KEN ROGOFF: This is very marginal. Everyone in Europe is trying to blame the United States, trying to blame others for what they did, I mean, really.

PAUL SOLMAN: In fact, what everyone in Europe did was borrow bountifully and borrow short, a policy which transported Merle Hazard and his Greek chorus to new heights — or depths — of cowboy comedy.

JON SHAYNE (singing): They borrowed short at a lower rate, like the Wall Street brokers we have grown to hate.

PAUL SOLMAN: But borrowing short is the Achilles’ heel of every financial crisis, says Ken Rogoff.

KEN ROGOFF: If will you borrow at two-month horizons or three-month horizons, constantly turning it over, lenders will usually give you the money for less, because they feel like they can get out, if you are lending to a country that’s a bit risky, you don’t want to get locked in for 10 years.

The problem with making your borrowing shorter and shorter, even though it’s cheaper, is, it is cheaper now. But if the market decides that you’re not going to pay, suddenly, they charge you three times as much, five times as much. And it can blow up in your face.

PAUL SOLMAN: And the Wall Street brokers in the song, that’s what happened at Bear Stearns, Lehman.

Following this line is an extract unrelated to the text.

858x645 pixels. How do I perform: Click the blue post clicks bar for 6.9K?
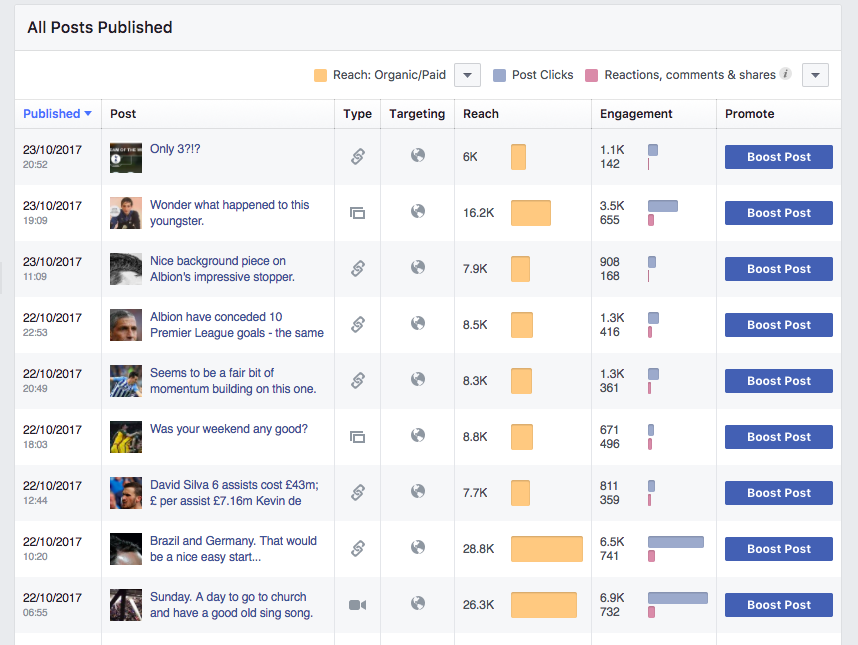point(677,598)
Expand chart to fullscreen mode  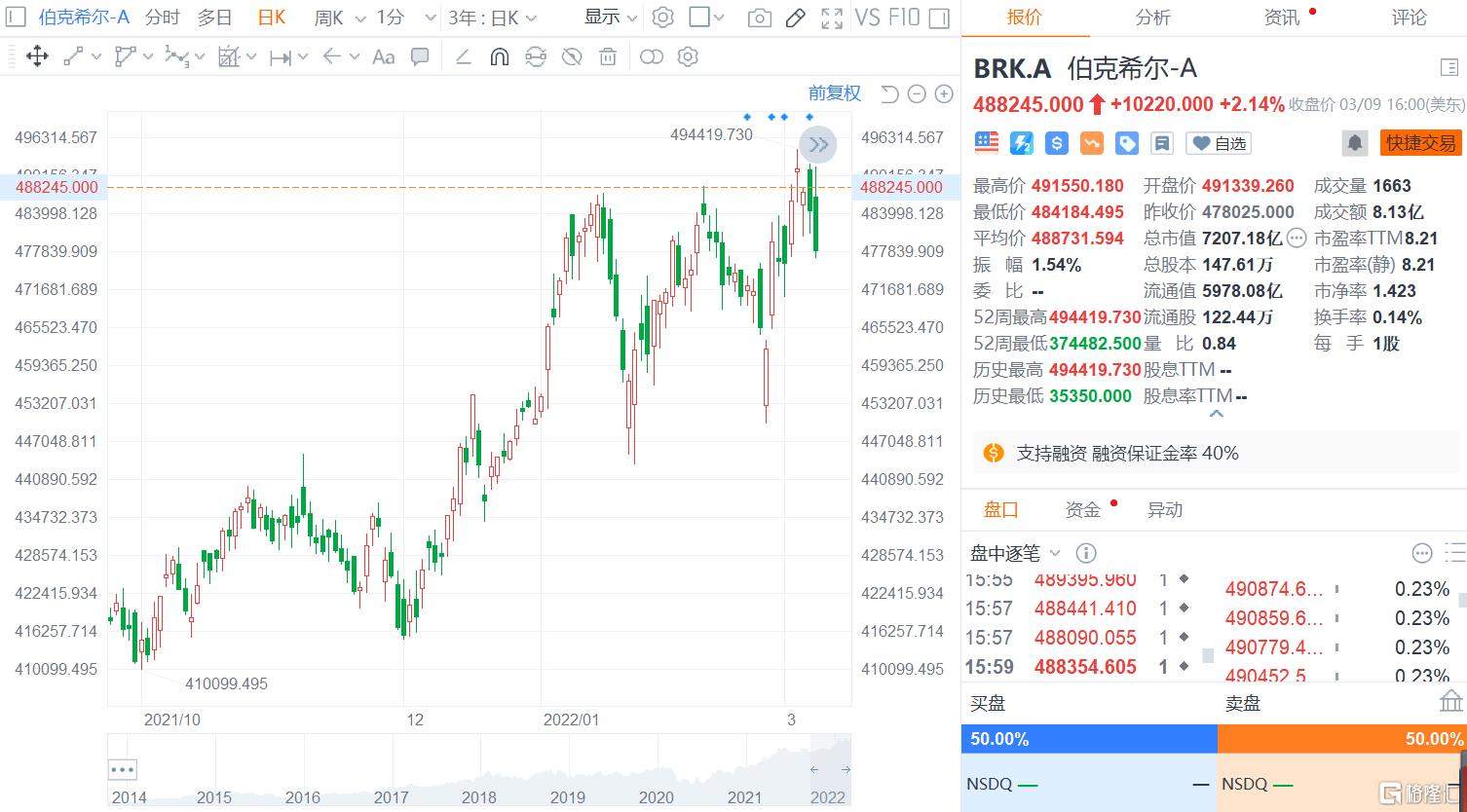[x=832, y=18]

KEN ROGOFF: It happened to the whole system. Our whole system had all this short-term borrowing in it that was predicated on the notion there would always be a tomorrow with cheap short-term borrowing. And when the crisis hit, they nowhere to turn. All of a sudden, this great business model, where you borrow cheap money and then make these risky longer-term investments, it shattered.

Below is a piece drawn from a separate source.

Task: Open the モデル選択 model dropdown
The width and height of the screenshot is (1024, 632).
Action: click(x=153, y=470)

PAUL SOLMAN: And just as Wall Street flew too close to the sun, so did Greece; so did all of Europe.

JON SHAYNE (singing): The budget problems of the Greeks, of the Greeks, of the Greeks, are a European pain. I hope it doesn’t spread to Portugal, Portugal, Portugal, Italy or Spain.

KEN ROGOFF: All of Europe is leveraged, borrowed to the hilt. If the weakest link falls, people will get scared about the others, that there will be a stampede. And it’s a very legitimate concern.

YANNIS IOANNIDES: The scenario is clear. Look what happened to Greece.

PAUL SOLMAN: But lots of European countries are now beginning to practice grudging austerity.

YANNIS IOANNIDES: Absolutely. The European model of the modern state and its social welfare apparatus has to be reconsidered, has to be rethought.

PAUL SOLMAN: But with 40 percent of the work force in public jobs, 30 percent of the economy underground, and exposes of corruption almost coming daily, can government officials hold firm, or will their austerity plan dissolve in the face of public protest?

KEN ROGOFF: They are under tremendous stress. Not only do they owe a lot. They don’t have a lot of ways to pay for it. The big problem with Greece was that they were borrowing in euro. They weren’t borrowing in a currency they controlled.

PAUL SOLMAN: But if they had been borrowing in drachma, you mean they could have just printed more.

KEN ROGOFF: Yes. It gives them more levers, and the currency can go down, making their goods more competitive.

PAUL SOLMAN: Is it a possibility that Greece will go back to the drachma?

KEN ROGOFF: They’re going to restructure their debt. They’re going to default. And, once they do that, they might as well take advantage of the opportunity to go back to the drachma for a while, find a way to get their debt down.

PAUL SOLMAN: On the other hand, says Ioannides:

YANNIS IOANNIDES: It would destroy any confidence in financial institutions in modern Greece. And it would take forever to get back into the kind of financial monetization, financial sophistication that Greece is into right now.

PAUL SOLMAN: Well, maybe Greece will default and return to the drachma. Maybe it won’t. And the same uncertainty hovers over proposed public sector reforms to work rules, pensions, retirement age, social welfare in general.

The only safe guess would seem to be that the Greek economy will continue to stagger, trying to cut back, now even promising to sell off state-run companies in order to raise cash.

And if that still is not enough?

JON SHAYNE (singing): And if it still is not enough, not enough, not enough, maybe they can sell off Crete.

JEFFREY BROWN: In his next report, Paul goes to Greece — I’m not sure what music we will hear from there — to look at salary cuts and pension reforms aimed at dealing with the debt crisis.